Les 4 libertés, l’accès direct à un correctif

N’ayant pas accès au code-source, une personne qui aurait constaté un comportement anormal (ici, l’accès à une zone mémoire théoriquement inaccessible) n’aurait pas pu comprendre l’origine même du problème (ici une non-vérification d’une borne dans un tableau). Dans le cas de HeartBleed, c’est même l’analyse du code lui-même, en voulant y ajouter de nouvelles fonctionnalités, qui a permis la détection de l’erreur. Ensuite, la correction a pu être immédiatement proposée par et à la communauté, le code-source étant une nouvelle fois disponible. Ça n’aurait pas été possible aussi facilement avec un logiciel privateur, le correctif ne pouvant être fait que par l’entité en charge du code.

Pire, il est fort probable que des failles de ce type existent dans du logiciel privateur… Et que personne n’en soit au courant parce que ça ne sort pas de l’entreprise en question et surtout que l’entreprise ne souhaite pas corriger pour diverses raisons : atteinte à son image, correction jugée non prioritaire (surtout si la présence de la faille ne s’est pas ébruitée chez les utilisateurs), manque de personnel (occupé sur d’autres projets), vulnérabilité volontaire à la demande d’entités gouvernementales…

Le logiciel libre, distribué mais organisé

Le déploiement a aussi été très rapide, avec des correctifs proposés en quelques heures par la plupart des distributions GNU/Linux ou BSD. Les gestionnaires de paquets1 ont grandement facilité le travail, ce qui n’aurait pas été aussi évident et efficace par exemple sous Microsoft Windows qui ne centralise pas l’installation des logiciels proposés et ne peut corriger que son système d’exploitation et les logiciels Microsoft et non les logiciels tiers installés par l’utilisateur.

« Communauté », j’écris ton nom

Des cas récents issus du logiciel privateur démontrent aussi qu’une société aussi rentable soit-elle et quelle que soit la qualité technique de son personnel reste vulnérable.
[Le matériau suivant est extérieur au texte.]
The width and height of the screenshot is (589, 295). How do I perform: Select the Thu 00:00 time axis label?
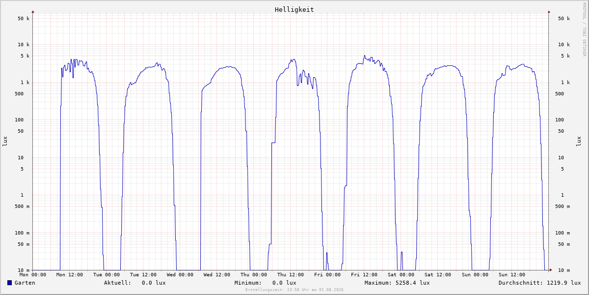pyautogui.click(x=254, y=275)
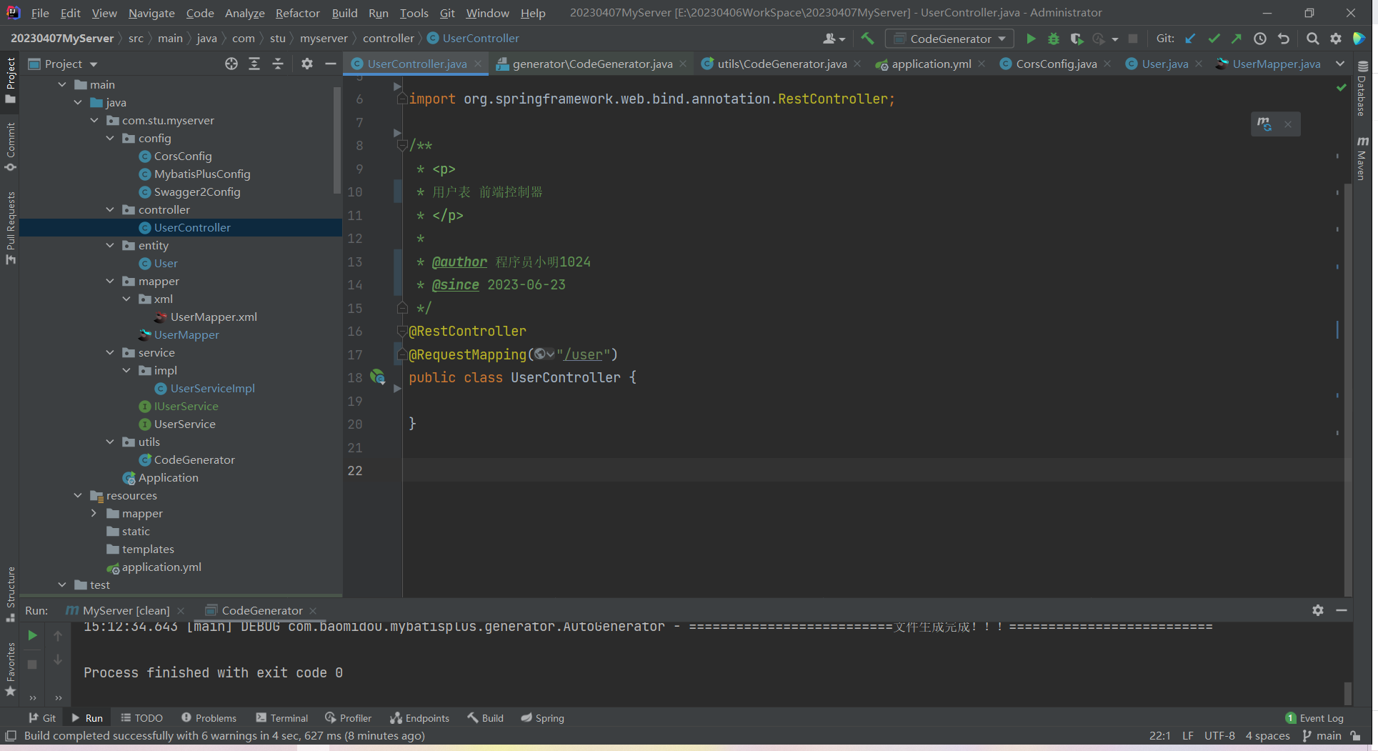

C’est bien la vigilance de la communauté qui permet de trouver les failles. Ainsi, Apple a officiellement remercié les hackers qui produisent les jailbreaks de iOS7, pour leur avoir permis de détecter une faille de sécurité qu’ils avaient laissé dans leur code. Bien entendu, ces remerciements étaient teintés de sarcasme, mais cela démontre bien l’inefficacité du modèle propriétaire à trouver les failles. D’autres failles ont été trouvées sur des systèmes privateurs, notamment par un enfant de 5 ans.
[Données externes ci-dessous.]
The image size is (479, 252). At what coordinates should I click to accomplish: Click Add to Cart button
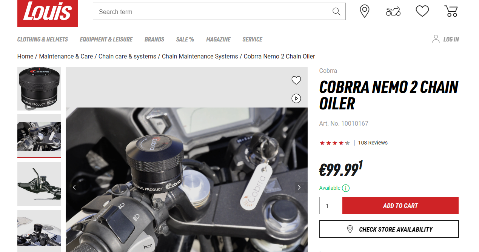400,206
C’est finalement la routine dans le monde informatique de détecter et de corriger des bugs. Le logiciel libre présente pourtant un avantage certain sur ce terrain, l’accès à son code source dans son intégralité, par n’importe qui et pour n’importe quel usage, ce qui signifie qu’on peut tous participer à trouver de telles failles, qu’on peut tous les corriger immédiatement pour son propre usage et qu’on peut tous en faire profiter le reste de la communauté. Avec une analyse plus poussée de l’événement « HeartBleed », la gestion de cette faille est en fait une preuve de l’efficacité du logiciel libre : elle a été corrigée en moins de 24h sur des dizaines de distributions et d’architectures différentes, et de manière très simple dans la plupart des cas ! Cette réactivité dans la correction des problèmes de sécurité est spécifique aux logiciels libres car l’organisation de la communauté et l’accès à son code source permet une collaboration de centaines de développeurs très rapidement.